Hello everyone, I have an interesting issue. I am using nginx 1.6.0 to
proxy back to my Jira instance. This is working great within my
network.
This is the issue. I am using a fortigate device to protect my network
and
I want to use the https connection in the web portal to access my Jira
instance. The problem is that jira always expects a
https://jira.internal.example.com, because that is what is set in it’s
base
url. The fortigate sends this to nginx:
https://vpn.example.com/proxy/https/jira.internal.example.com/secure/Dashboard.jspa
Jira see’s this as an incorrect path and causing it to not properly. I
am
wanting to know is there a way to rewrite the path that the fortigate is
sending to nginx so that jira believe’s its correct. Thanks!
Brent
On 30 May 2014 16:55, bwellsnc [email protected] wrote:
Hello everyone, I have an interesting issue. I am using nginx 1.6.0 to
proxy back to my Jira instance. This is working great within my network.
This is the issue. I am using a fortigate device to protect my network and
I want to use the https connection in the web portal to access my Jira
instance. The problem is that jira always expects a
https://jira.internal.example.com, because that is what is set in it’s base
url. The fortigate sends this to nginx:
https://vpn.example.com/proxy/https/jira.internal.example.com/secure/Dashboard.jspa
I think someone configured your firewall wrongly. That’s not just a
device’s specific quirk - if someone sold a device that did that
andonlythat then they’d go out of business. Fix the
misconfiguration.
Jira see’s this as an incorrect path and causing it to not properly. I am
wanting to know is there a way to rewrite the path that the fortigate is
sending to nginx so that jira believe’s its correct. Thanks!
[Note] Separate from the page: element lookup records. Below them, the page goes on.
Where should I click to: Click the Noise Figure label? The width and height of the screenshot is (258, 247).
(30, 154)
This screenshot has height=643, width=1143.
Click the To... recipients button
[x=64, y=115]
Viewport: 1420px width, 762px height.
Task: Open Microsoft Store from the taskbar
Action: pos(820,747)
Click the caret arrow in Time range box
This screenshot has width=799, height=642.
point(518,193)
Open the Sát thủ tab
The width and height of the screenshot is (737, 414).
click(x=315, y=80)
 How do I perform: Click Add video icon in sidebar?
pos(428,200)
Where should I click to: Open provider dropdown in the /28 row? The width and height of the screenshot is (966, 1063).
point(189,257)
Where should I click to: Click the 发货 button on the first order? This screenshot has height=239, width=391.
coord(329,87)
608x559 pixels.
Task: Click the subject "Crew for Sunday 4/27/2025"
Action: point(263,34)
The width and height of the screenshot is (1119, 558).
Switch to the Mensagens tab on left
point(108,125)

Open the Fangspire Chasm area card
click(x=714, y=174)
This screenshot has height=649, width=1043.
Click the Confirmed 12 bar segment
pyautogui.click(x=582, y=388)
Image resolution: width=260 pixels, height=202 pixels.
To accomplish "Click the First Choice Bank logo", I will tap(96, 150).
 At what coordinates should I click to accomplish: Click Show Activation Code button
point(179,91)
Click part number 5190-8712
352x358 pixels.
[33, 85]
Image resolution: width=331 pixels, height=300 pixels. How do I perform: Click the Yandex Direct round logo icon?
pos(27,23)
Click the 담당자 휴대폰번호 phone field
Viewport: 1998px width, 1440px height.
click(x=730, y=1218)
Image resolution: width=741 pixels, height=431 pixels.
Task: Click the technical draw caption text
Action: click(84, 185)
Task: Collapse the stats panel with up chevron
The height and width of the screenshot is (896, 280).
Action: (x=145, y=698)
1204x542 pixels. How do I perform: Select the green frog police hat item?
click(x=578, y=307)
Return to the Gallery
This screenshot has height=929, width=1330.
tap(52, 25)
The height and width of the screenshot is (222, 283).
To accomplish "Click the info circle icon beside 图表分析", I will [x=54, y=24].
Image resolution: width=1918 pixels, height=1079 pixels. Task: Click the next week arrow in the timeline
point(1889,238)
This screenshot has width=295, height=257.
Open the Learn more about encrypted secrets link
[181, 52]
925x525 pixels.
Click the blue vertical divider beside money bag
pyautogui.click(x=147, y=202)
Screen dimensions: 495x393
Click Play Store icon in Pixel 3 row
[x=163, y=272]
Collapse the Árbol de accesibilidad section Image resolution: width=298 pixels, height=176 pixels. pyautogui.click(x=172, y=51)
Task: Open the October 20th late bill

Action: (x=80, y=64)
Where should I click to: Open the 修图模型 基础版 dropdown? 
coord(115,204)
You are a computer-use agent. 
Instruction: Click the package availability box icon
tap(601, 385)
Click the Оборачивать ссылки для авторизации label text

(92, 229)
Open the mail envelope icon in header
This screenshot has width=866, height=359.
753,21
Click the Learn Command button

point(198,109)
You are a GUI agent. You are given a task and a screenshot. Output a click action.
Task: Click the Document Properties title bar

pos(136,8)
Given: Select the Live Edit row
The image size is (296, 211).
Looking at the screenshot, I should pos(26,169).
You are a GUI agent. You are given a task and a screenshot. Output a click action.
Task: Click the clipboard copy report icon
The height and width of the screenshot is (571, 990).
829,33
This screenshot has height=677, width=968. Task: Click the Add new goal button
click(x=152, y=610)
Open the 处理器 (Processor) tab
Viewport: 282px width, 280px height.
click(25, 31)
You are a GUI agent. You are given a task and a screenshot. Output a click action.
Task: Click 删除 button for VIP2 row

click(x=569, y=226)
Not tested, but should push you in the right direction:
resolver some.internal.resolver.ip;
rewrite ^/proxy/https/jira.internal.example.com/(.*)$ /$1;
proxy_set_header Host jira.internal.example.com;
proxy_pass https://jira.internal.example.com;
But don’t do that. Fix your wrongly configured other device.
J
On Fri, May 30, 2014 at 11:55:32AM -0400, bwellsnc wrote:
Hi there,
This is the issue. I am using a fortigate device to protect my network and
I want to use the https connection in the web portal to access my Jira
instance. The problem is that jira always expects a
https://jira.internal.example.com, because that is what is set in it’s base
url. The fortigate sends this to nginx:
https://vpn.example.com/proxy/https/jira.internal.example.com/secure/Dashboard.jspa
According to the proxy_pass documentation,
location ^~ /proxy/https/jira.internal.example.com/ {
proxy_pass https://[jira hostname or ip]/;
proxy_set_header Host jira.internal.example.com;
}
should do what you seem to be asking for. (Replace [this bit].)
But I’m not aware of any proxy/firewall devices that do what you say
your
fortigate is doing. So it may not end up doing what you actually want.
f
Francis D. [email protected]
J, It’s not a misconfigured device, that is how fortinet does it’s
webportal vpn access to internal websites. Talked to fortinet, that’s
how
it works. Francis, I will look at that. Thanks for your help!